Maps were simplified by reclassifying pixels that fell into SHARP classes that were not high marsh and salt pannes/flats (e.g. low marsh, terrestrial border, mudflat) as ‘other’ if their probability of being irregularly flooded was ≥10%. To reduce potential commission errors, we constrained the final high marsh class to areas mapped as high marsh using the random forest model with ≥10% probability of being an irregularly flooded wetland; otherwise these areas were set to ‘other’. This 10% probability threshold was identified via visual inspection of the results. While 10% may seem like a low threshold, the procedure errs in a conservative manner regarding the potential omission of high marsh. Additionally, while these probabilistic outputs incorporated elevation uncertainty, the amount of uncertainty in a non-corrected DEM in wetland areas can be as high as about 0.5 m (Enwright et al. 2023b). The salt panne/flat class required minor manual editing, which involved removing areas that were mapped as barren that appeared to be salt pannes/flats using photointerpretation (i.e. bare area within the upper wetland zone) and removing areas that were incorrectly classified as salt panne/flat (e.g. beach, overwash areas, or bare areas that did not fall within the upper wetland zone). The final salt panne/flat class included areas mapped as salt panne/flat (including edits) that had a probability >0% of being an irregularly flooded wetland. Our rationale for using a probability >0% is that the Monte Carlo approach used in Enwright et al. (2023b) utilized simple assumptions of potential error and did not factor in biomass or vegetation cover. As a result, salt pannes/flats with sparser or no vegetation coverage could have a probability of being irregularly flooded of >0%. Pixels that did not meet any of these conditions were set to ‘No Data’. Lastly, we removed high marsh and salt pannes/flats that intersected open water from the C-CAP Beta products and smoothed noise in the maps using a majority filter, which reclassified pixels to the majority class for a 3-by-3 pixel moving window.

2.3.4. Mapping irregularly flooded wetland dominated by Juncus roemerianus

Juncus roemerianus is associated with high marsh in parts of the northern Gulf of Mexico coastal region. This species can occur throughout the marsh zone, especially along the eastern part of the northern Gulf of Mexico from Mississippi to Florida (Archer et al. 2022).

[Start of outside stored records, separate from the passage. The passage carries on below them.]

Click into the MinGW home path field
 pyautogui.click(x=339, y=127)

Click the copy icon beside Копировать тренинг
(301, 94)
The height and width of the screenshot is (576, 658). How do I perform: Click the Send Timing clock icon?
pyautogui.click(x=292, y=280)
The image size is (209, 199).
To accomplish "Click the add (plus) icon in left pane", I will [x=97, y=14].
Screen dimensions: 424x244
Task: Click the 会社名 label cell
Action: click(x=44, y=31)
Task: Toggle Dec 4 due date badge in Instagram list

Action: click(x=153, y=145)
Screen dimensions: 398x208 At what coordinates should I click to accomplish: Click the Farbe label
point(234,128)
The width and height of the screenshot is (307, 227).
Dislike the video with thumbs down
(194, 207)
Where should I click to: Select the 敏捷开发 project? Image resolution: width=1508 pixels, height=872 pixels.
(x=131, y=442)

After the development of the initial maps, we developed binary maps to highlight irregularly flooded wetlands dominated by J. roemerianus for three regions: (1) Mississippi Sound (LA/MS/AL); (2) Florida Panhandle; and (3) Florida Big Bend. Creation of this layer enabled the potential for separation of high marsh dominated by other characteristic species from J. roemerianus-dominated high marsh. The maps were developed using a subset of our reference data, but points were assessed as to whether or not J. roemerianus was the dominant species using percent cover information by species. The J. roemerianus-dominated irregularly flooded wetland map was developed using a similar process as the high marsh and salt pannes/flats maps (see supplemental material and Table S1).

2.3.5. Map validation

We used about 30% of the data points to assess the accuracy of the map classes (i.e. high marsh, salt pannes/flats, and other) and J. roemerianus-dominated marsh and non-J. roemerianus-dominated marsh. Due to a small sample size (n = 1,641 for the high marsh and salt pannes/flats map and n = 155 for the J. roemerianus-dominated map), we combined all the validation points to assess the accuracy of the product along the northern Gulf of Mexico coast. The ‘other’ class included points labeled as either terrestrial border, barren, Phragmites, or low marsh that intersected the map product. Water and upland were excluded from the accuracy assessment since these classes were not mapped. The accuracy assessment included the overall accuracy, producer’s accuracy (i.e. omission), and user’s accuracy (i.e. commission) for each class except ‘other’.

3. Results

3.1. Mapping high marsh and salt pannes/flats

We include example output maps for the Grand Bay estuary in Mississippi for illustrative purposes (Figure 4). The relative importance represented as the mean decrease in Gini for each regional model (Figure 5) points to the elevation-based predictor variables, elevation relative to mean higher high water and/or the probability of an area being an irregularly flooded wetland, as being the most important variables. Specifically, these predictors were among the top-five predictors for all but one region (Deltaic Plain). Mean radar backscatter for VH (vertical transmit/horizontal receive backscatter) and VV (vertical transmit/vertical receive backscatter) were in the top-five most important variables in the Chenier Plain and Deltaic Plain. In contrast, the standard deviation of the radar backscatter was not included in any model. At least one greenness predictor was within the top-five most important predictors for all regions. Among greenness indices, the green normalised difference vegetation index (GNDVI), red edge normalised difference vegetation index (RENDVI), and modified soil adjusted vegetation index (MSAVI) were the most common with four instances each. Normalised difference vegetation index (NDVI) was not in the top-five most important predictors for any region. Of the greenness statistics, the median values for greenness were the most common followed by the interquartile range. Wetness was in the top-five most important predictors for Texas Mid-Coast, Deltaic Plain, and Mississippi Sound, with modified normalised difference water index (MNDWI) being more common than land surface water index (LSWI).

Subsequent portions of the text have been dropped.